Please Wear Undergarments

I never thought I would be employed at a place where that
needed to be put in writing.

The Box

Since The Standard Hotel opened on Sunset Boulevard in
West Hollywood in 1998, a glass box with the dimensions of a large, waterless aquarium—fifteen feet long, four feet wide, five feet tall—has been a permanent art installation behind the front desk. Three sides of the box are glass, while the back wall, the one farthest from the lobby, is solid. The box is big enough for sitting, lying down, or sleeping, but about a foot too short for standing.

Inside the box, there is only a single mattress with white, starch-smelling sheets tucked and folded crisply at its corners. On top of that, there is one firm pillow. Two, if I'm lucky.

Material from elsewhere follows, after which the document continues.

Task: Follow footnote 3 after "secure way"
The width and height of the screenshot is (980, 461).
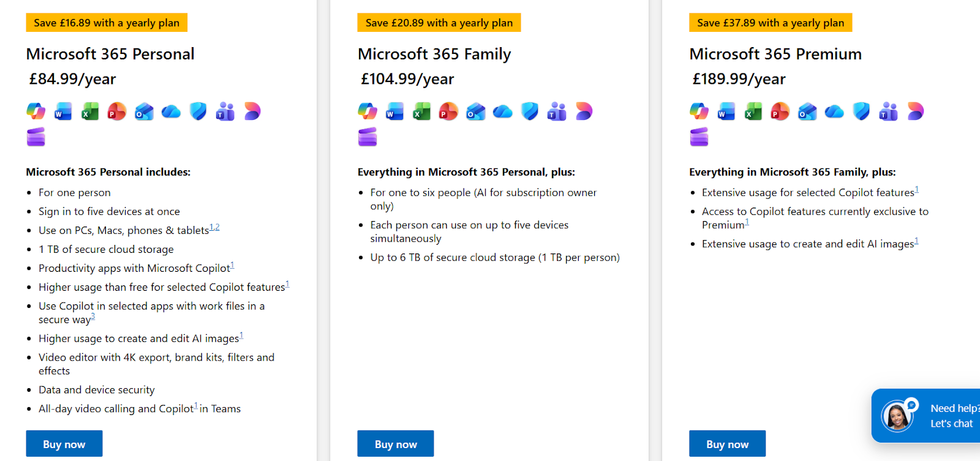Action: coord(93,317)
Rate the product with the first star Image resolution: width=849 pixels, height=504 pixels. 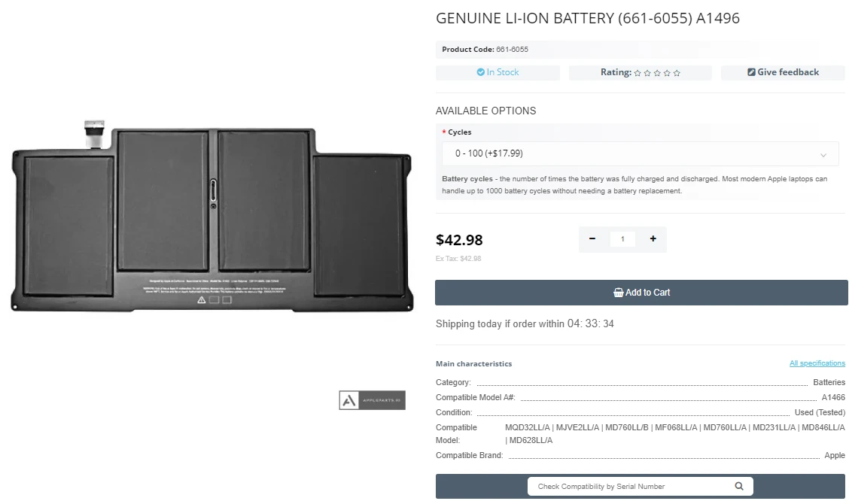tap(636, 72)
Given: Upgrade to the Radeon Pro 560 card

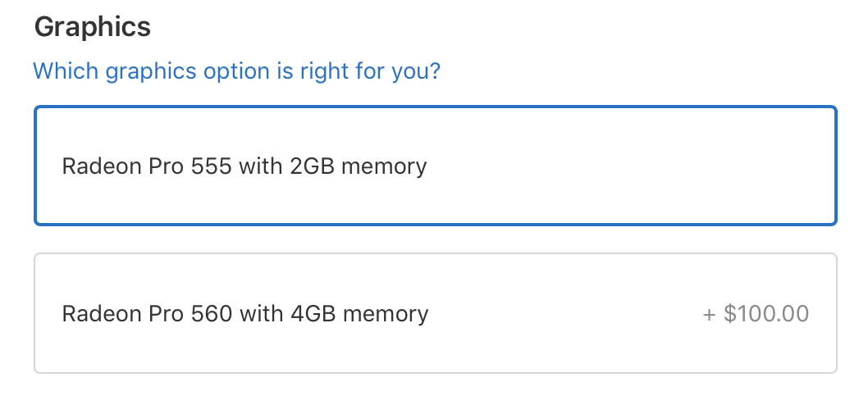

In front of the box is the concierge desk: a minimalist block of glossy off-white. In front of that are three backless barstools, which no one ever sits on. The floor in the lobby is an eggshell shade too, shiny like it's just been shellacked with a coat of clear nail polish. Five succulent plants—four that look like legitimate cacti, one that looks more like a desert tree—line the left side of the lobby, a wall of white tiles behind them. Below the plants' polished white pots, five piles of broken sea glass
undulate like a shattered wave. To the right, slouchy brown chairs are clustered in various combinations—two facing each other, six side-by-side to create the effect of a couch. Beneath them, there's a white shag rug, which is no longer white, and no longer shaggy, but a matted-down gray. A waterfall of pale beads cascades from the ceiling in one corner, and four large silver lamps dip their necks like giraffes toward the center of the room. Their globular metallic heads look like dryers at the hair salon, or something out of
The Jetson's
living room.

This lobby is not sure if it's from the future or the past. It's mod in the modernist space-age sense, like what we thought the future was going to look like in the 1950s. In the corner, a maid is dressed like Alice from
The Brady Bunch
, wearing a pressed, pink uniform with a Peter Pan collar. She sprays Windex on an acrylic bubble chair, which dangles from a chain.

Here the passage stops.